Rewrite all of the entries below, replacing "heart icon" with "like button" and leaving everything else unchanged.

(Raw records)
start

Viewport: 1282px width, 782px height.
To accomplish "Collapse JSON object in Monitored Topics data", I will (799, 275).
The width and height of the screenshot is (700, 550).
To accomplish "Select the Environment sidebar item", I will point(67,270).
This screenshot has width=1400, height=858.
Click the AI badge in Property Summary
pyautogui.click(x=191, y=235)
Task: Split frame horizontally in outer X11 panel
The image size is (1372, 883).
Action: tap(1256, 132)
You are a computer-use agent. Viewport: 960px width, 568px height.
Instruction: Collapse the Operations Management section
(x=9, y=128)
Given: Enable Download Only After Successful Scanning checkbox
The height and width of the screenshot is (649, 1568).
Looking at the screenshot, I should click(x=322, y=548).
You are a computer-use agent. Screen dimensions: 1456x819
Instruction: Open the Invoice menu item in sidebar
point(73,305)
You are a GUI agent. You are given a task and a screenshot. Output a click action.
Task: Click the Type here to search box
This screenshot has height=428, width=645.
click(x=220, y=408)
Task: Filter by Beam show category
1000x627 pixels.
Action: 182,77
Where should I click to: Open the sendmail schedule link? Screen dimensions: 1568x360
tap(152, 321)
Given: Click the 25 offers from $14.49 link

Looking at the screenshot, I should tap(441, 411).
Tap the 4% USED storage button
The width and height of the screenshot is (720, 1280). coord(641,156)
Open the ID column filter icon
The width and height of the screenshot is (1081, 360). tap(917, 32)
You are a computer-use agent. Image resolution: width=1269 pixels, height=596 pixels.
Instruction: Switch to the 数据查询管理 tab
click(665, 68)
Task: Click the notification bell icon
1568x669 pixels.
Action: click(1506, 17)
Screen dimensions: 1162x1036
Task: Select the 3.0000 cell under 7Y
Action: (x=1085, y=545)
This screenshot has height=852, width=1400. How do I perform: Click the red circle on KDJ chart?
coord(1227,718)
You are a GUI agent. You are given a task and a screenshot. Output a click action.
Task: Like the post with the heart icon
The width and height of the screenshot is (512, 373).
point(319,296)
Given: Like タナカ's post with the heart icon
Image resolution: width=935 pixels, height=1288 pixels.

end

» **Task result**
Viewport: 1282px width, 782px height.
To accomplish "Collapse JSON object in Monitored Topics data", I will (799, 275).
The width and height of the screenshot is (700, 550).
To accomplish "Select the Environment sidebar item", I will point(67,270).
This screenshot has width=1400, height=858.
Click the AI badge in Property Summary
pyautogui.click(x=191, y=235)
Task: Split frame horizontally in outer X11 panel
The image size is (1372, 883).
Action: tap(1256, 132)
You are a computer-use agent. Viewport: 960px width, 568px height.
Instruction: Collapse the Operations Management section
(x=9, y=128)
Given: Enable Download Only After Successful Scanning checkbox
The height and width of the screenshot is (649, 1568).
Looking at the screenshot, I should click(x=322, y=548).
You are a computer-use agent. Screen dimensions: 1456x819
Instruction: Open the Invoice menu item in sidebar
point(73,305)
You are a GUI agent. You are given a task and a screenshot. Output a click action.
Task: Click the Type here to search box
This screenshot has height=428, width=645.
click(x=220, y=408)
Task: Filter by Beam show category
1000x627 pixels.
Action: 182,77
Where should I click to: Open the sendmail schedule link? Screen dimensions: 1568x360
tap(152, 321)
Given: Click the 25 offers from $14.49 link

Looking at the screenshot, I should tap(441, 411).
Tap the 4% USED storage button
The width and height of the screenshot is (720, 1280). coord(641,156)
Open the ID column filter icon
The width and height of the screenshot is (1081, 360). tap(917, 32)
You are a computer-use agent. Image resolution: width=1269 pixels, height=596 pixels.
Instruction: Switch to the 数据查询管理 tab
click(665, 68)
Task: Click the notification bell icon
1568x669 pixels.
Action: click(1506, 17)
Screen dimensions: 1162x1036
Task: Select the 3.0000 cell under 7Y
Action: (x=1085, y=545)
This screenshot has height=852, width=1400. How do I perform: Click the red circle on KDJ chart?
coord(1227,718)
You are a GUI agent. You are given a task and a screenshot. Output a click action.
Task: Like the post with the like button
The width and height of the screenshot is (512, 373).
point(319,296)
Given: Like タナカ's post with the like button
Image resolution: width=935 pixels, height=1288 pixels.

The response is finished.